[TASK TO COMPLETE]: All of the data should be copied exactly, with the pictures left out.

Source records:
=== Begin Enclosure ===

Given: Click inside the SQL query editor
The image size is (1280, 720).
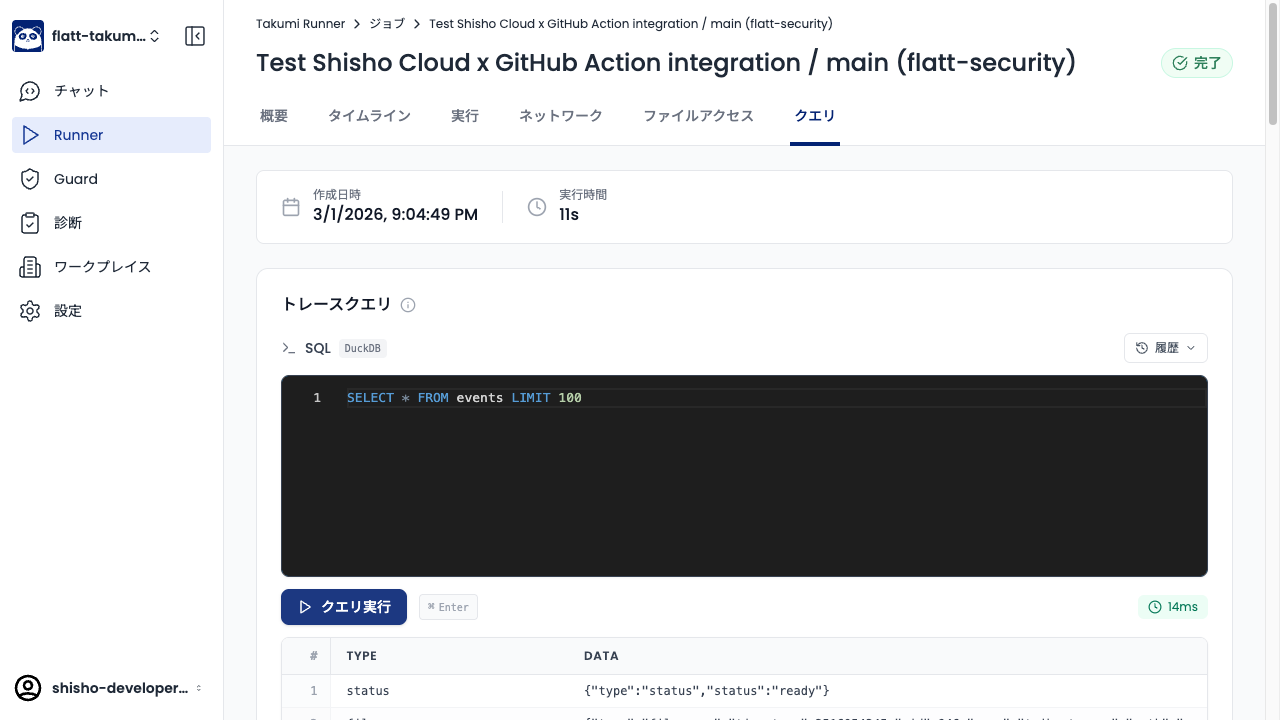Looking at the screenshot, I should coord(744,480).

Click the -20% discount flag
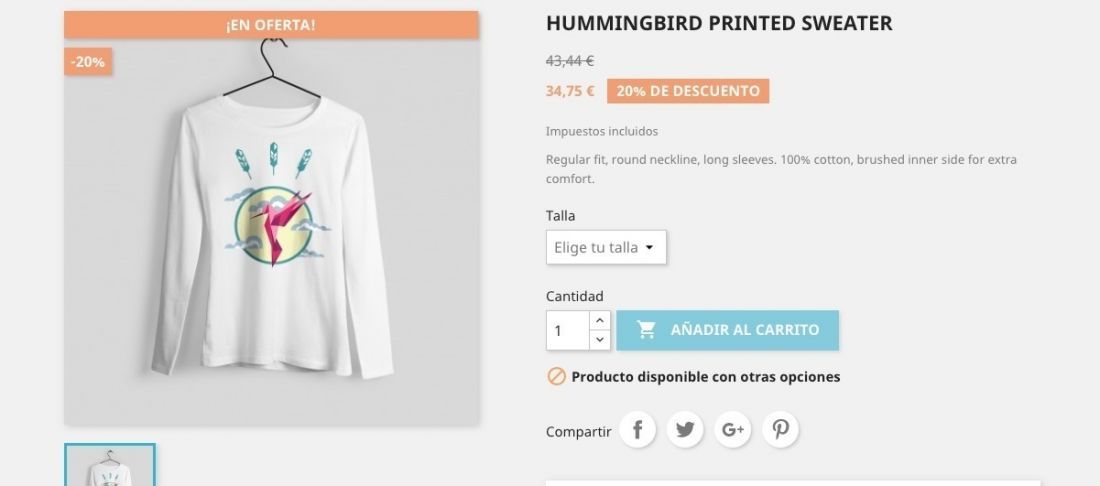tap(88, 62)
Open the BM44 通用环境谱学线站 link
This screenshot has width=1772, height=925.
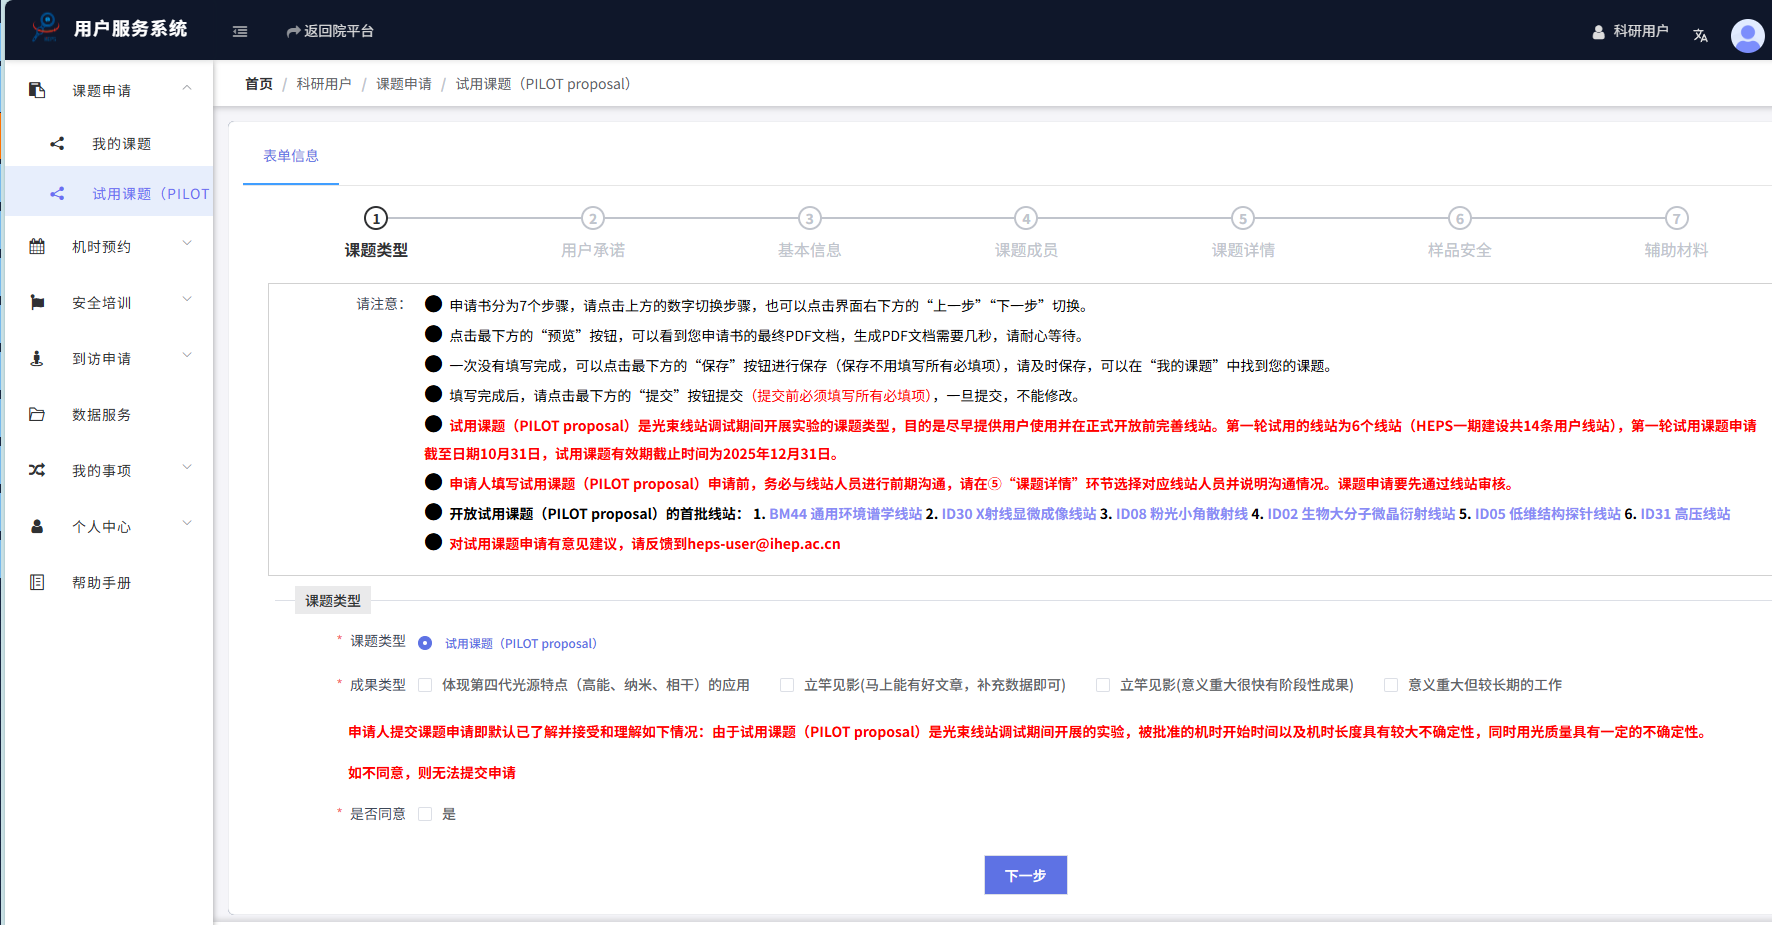(845, 514)
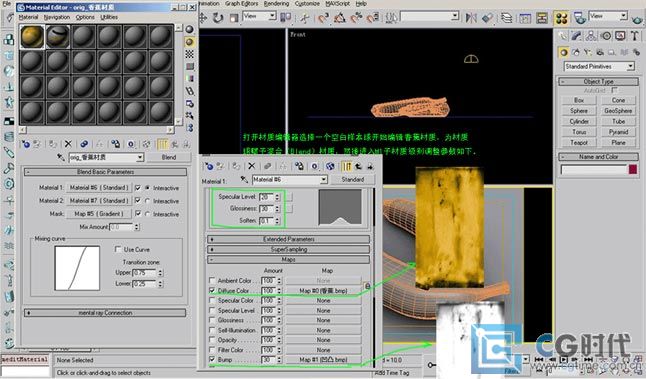Open the Rendering menu
Screen dimensions: 646x379
pos(276,4)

=== End Enclosure ===

[RESPONSE]:
Given: Click inside the SQL query editor
The image size is (1280, 720).
Looking at the screenshot, I should coord(744,480).

Click the -20% discount flag
tap(88, 62)
Open the BM44 通用环境谱学线站 link
This screenshot has width=1772, height=925.
(845, 514)
Open the Rendering menu
Screen dimensions: 646x379
pos(276,4)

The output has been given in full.